The following article appeared in the Pasadena Star-News on July 15, 2014.
Why Mission Street is the soul of South Pasadena – Pasadena Star-News
By Larry Wilson
July 15, 2014
When South Pasadena planners wrote the Specific Plan that guides growth on the city’s Mission Street, it was so long ago that not only was the Gold Line not built — the light rail was still being planned as the Blue Line.
Back in 1996, planners’ key worry was at the top of the document: How to “take advantage of Blue Line transit access as a catalyst for economic development while still maintaining the small-town, pedestrian-oriented character of its Historic District.”

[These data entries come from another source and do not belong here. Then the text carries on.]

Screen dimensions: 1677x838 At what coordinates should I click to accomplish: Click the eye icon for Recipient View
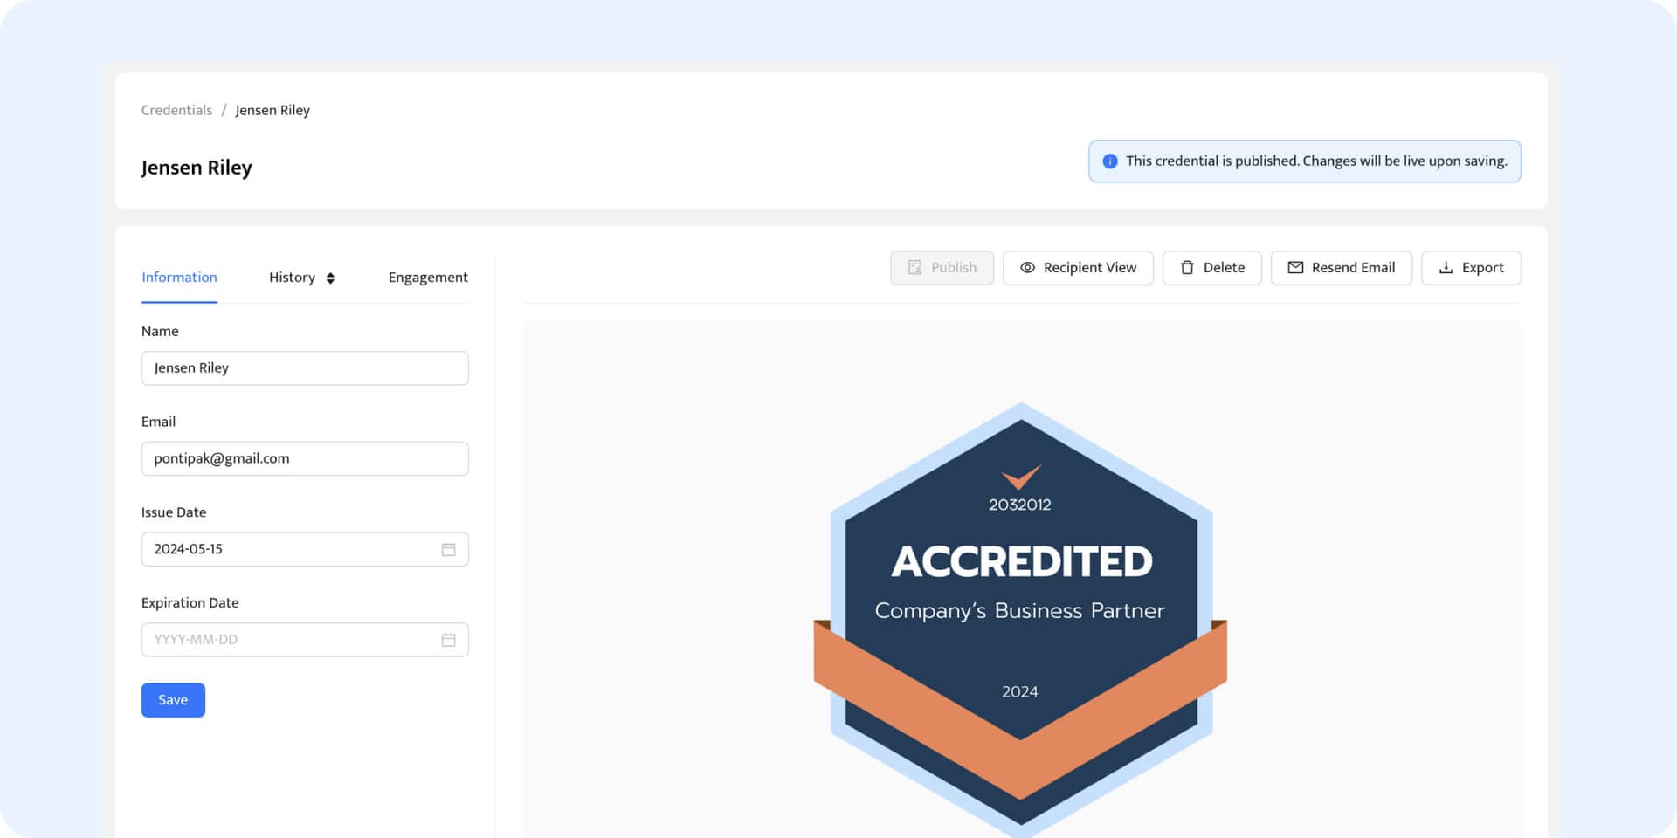1027,268
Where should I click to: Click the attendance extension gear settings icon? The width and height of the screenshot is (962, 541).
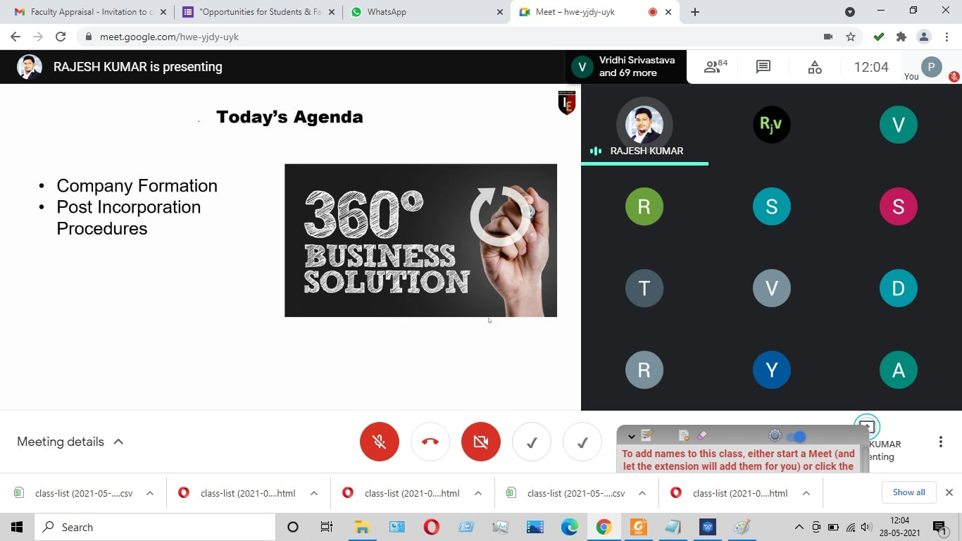click(x=775, y=436)
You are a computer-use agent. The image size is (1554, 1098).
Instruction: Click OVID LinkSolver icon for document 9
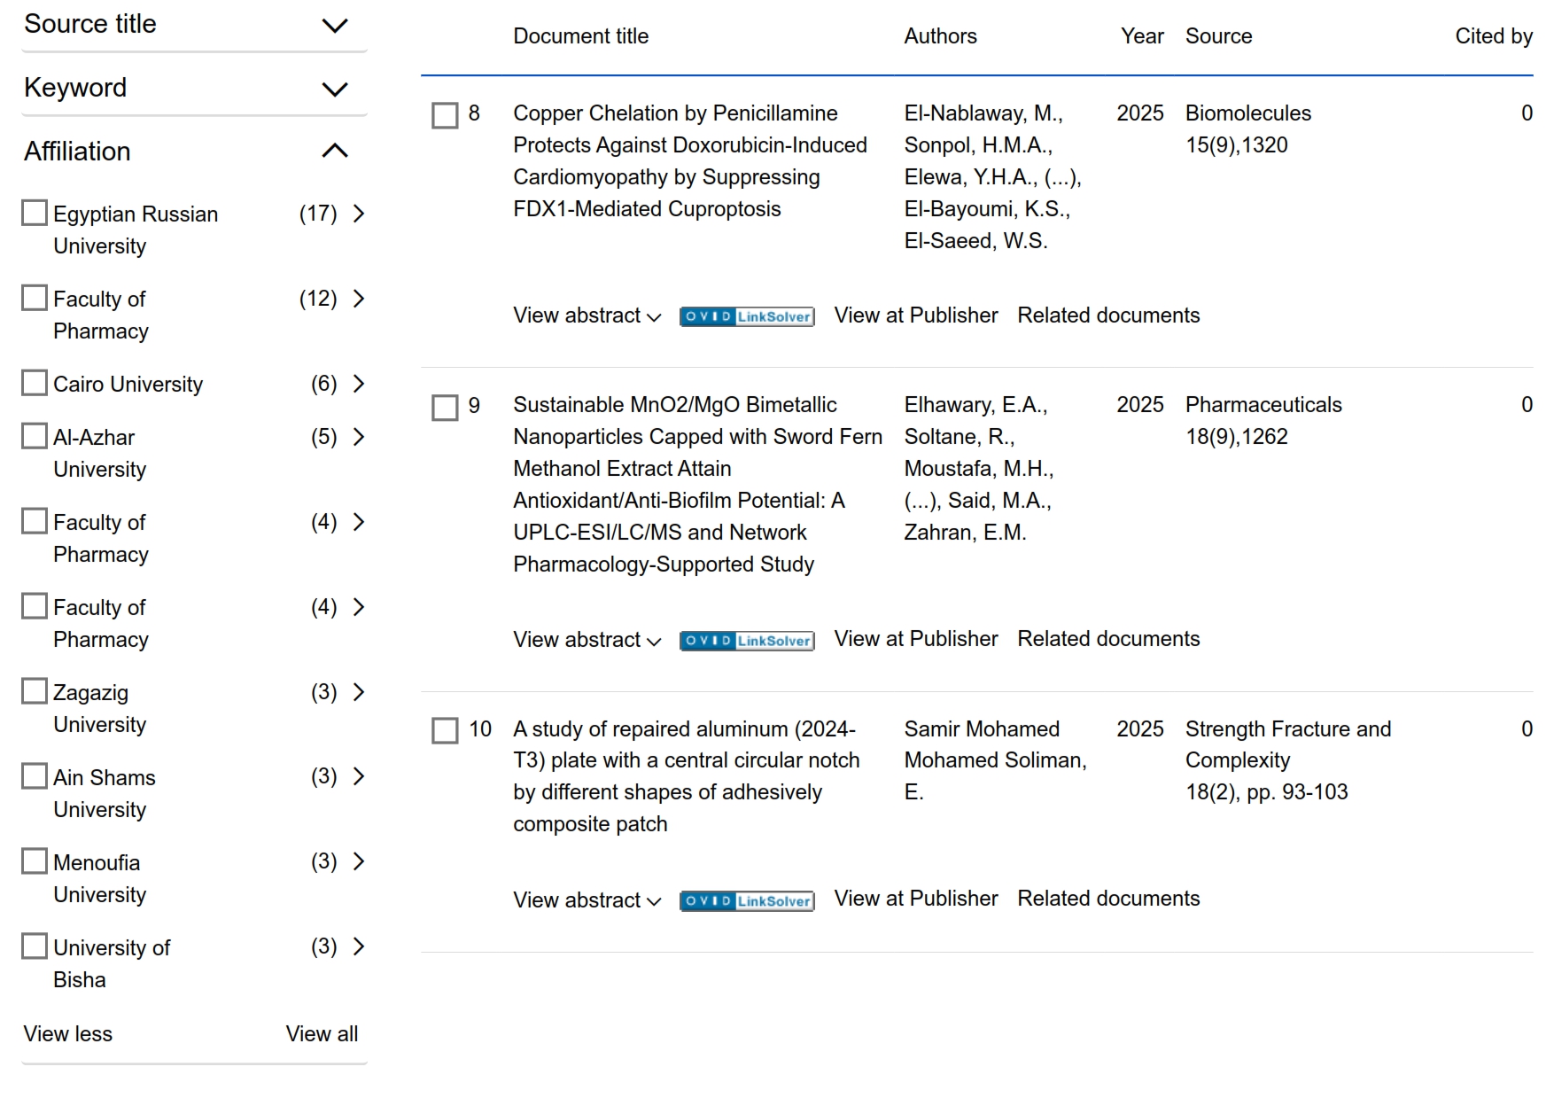click(x=746, y=640)
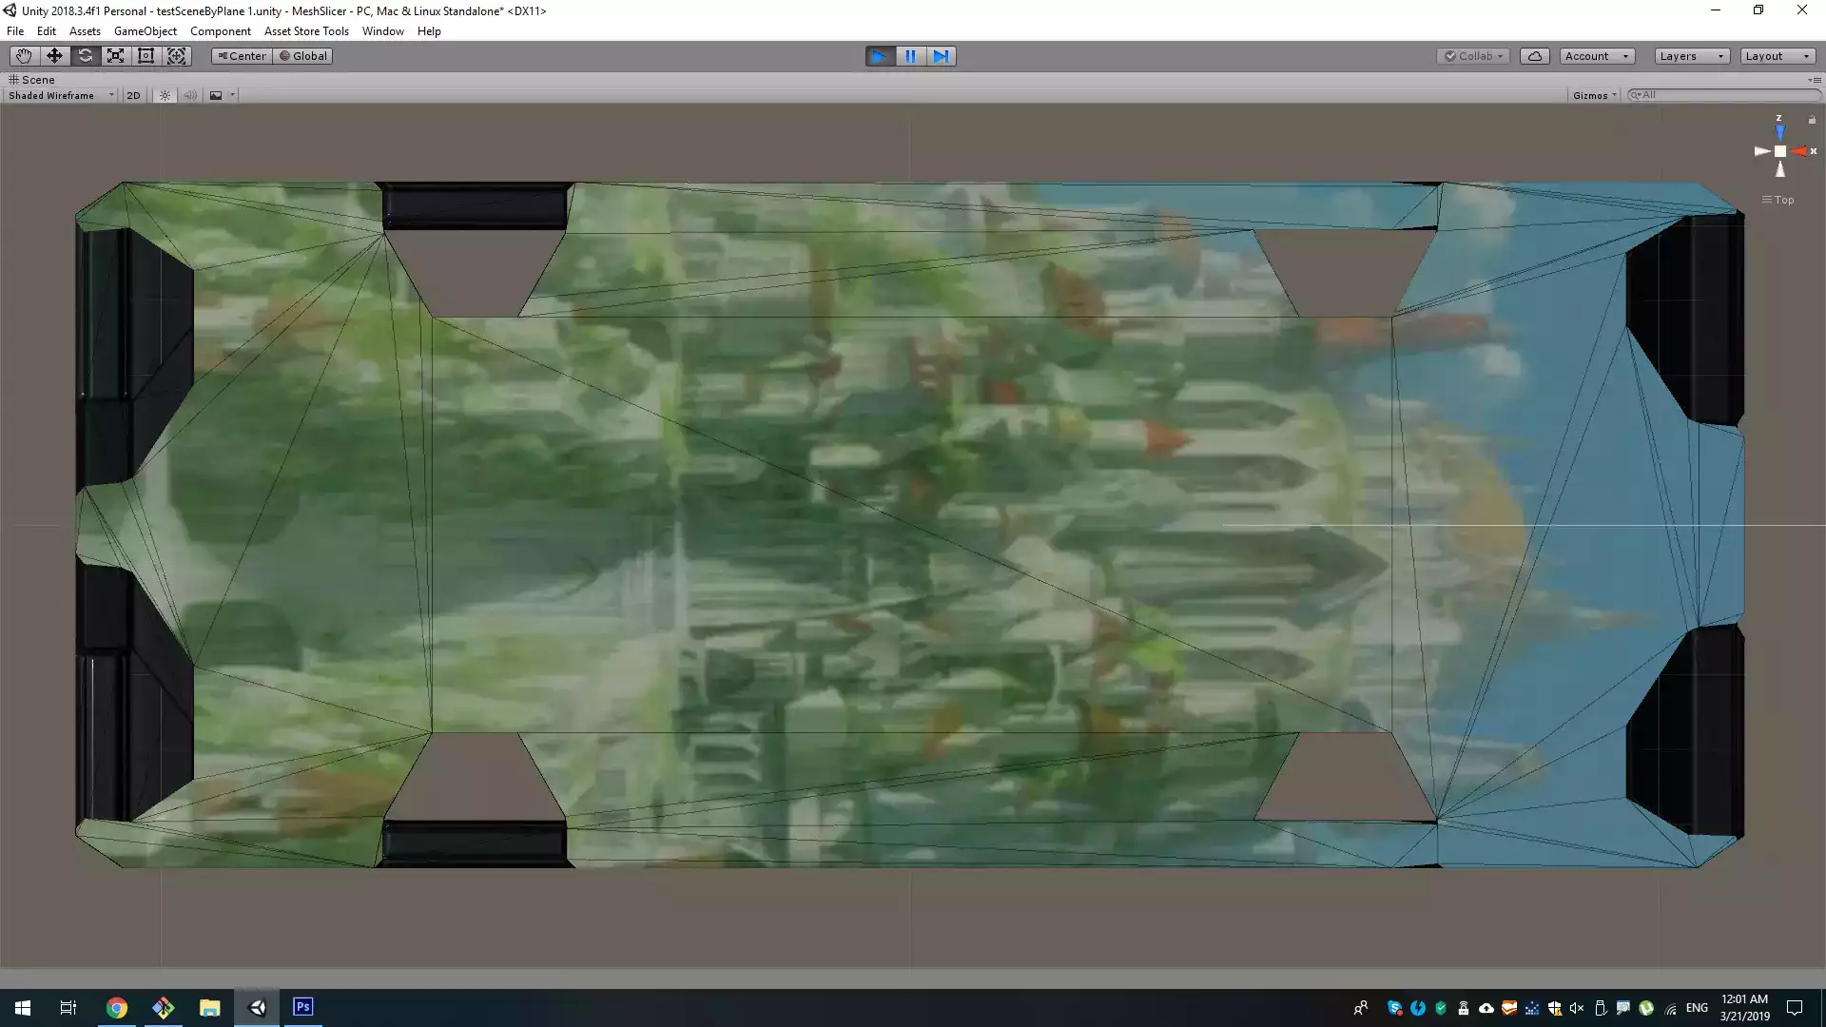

Eighteen years on, the Gold Line solidly in place, Mission has not just retained its pedestrian orientation — it’s a way better place to be on foot. So much so that one New Urbanist blog, Walk Score, gives the Mission/Meridian Village neighborhood a stunning 97 on a 100 scale, a rare nearly perfect score that means “daily errands do not require a car.” Dry cleaner, grocery — bit of a haul west on Mission to TJ’s, but not much — wine store and restaurants up the wazoo. Plus the fabulousness that is Buster’s for coffee and ice cream, run by those Richards sisters since their dad was mayor of the town and the Union Pacific freights rattled behind rather than the light rail.
The apartment ads that pop up on the blog show rents have gone up a bit since my friend Martin had rooms above the current Gold Line stop for $350 a month in the mid-’80s. These things happen.
One of the amazing aspects of Mission is how even as it’s gone upscale it has almost entirely resisted the chain stores that bland out every other Southern California downtown except Los Angeles’s. As the city’s Planning Director David Watkins has noted, before light rail, the area around the intersection of Mission and Meridian was dominated by antique stores “run more as hobbies than as active retail concerns, and as a consequence both the street and its businesses were underutilized,” as he told consultants doing a case study on the city two years ago.
I was out of town in February and had missed Merrill Shindler’s stellar review of Crossings, the extraordinary new restaurant just east of Buster’s. The other night I met Tony George, the South Pas architect who designed the interior space — huge new black I-beams and old brick, bars upstairs and down, a charming patio out back under a big tree — for dinner there. Place was happily packed and the food was great.
Tony is also chair of the city’s Planning Commission, and I asked him what makes Mission work. “It’s pedestrian-friendly and extremely dynamic,” he said. “For such a small stretch of commercial, you have an enormous amount of variety, surrounded by multiple types of residences.”
What do people complain about? “Oh, parking, of course,” he said. “I personally have never had a problem parking. But I don’t mind walking a block or two. It’s when people only want to be able to park right in front …”
I remind him that crazy luck is called a Doris Day space — the way she zips right in to a spot. In the movies. Though few know about it, there already is a public pay structure underneath Moule & Polyzoides’ Mission Meridian Village, and there will be more public parking at the mixed-use development going up at the old school district HQ down the street.
“We have to watch that we don’t lose the essence of what makes Mission Street what it is,” Tony adds. But with the Thursday night farmers market, the historic architecture, the transit options, the schools, a Chamber of Commerce as interested in promoting art and culture as much as business, the heart of South Pasadena is an essence most Southern California cities can only dream of.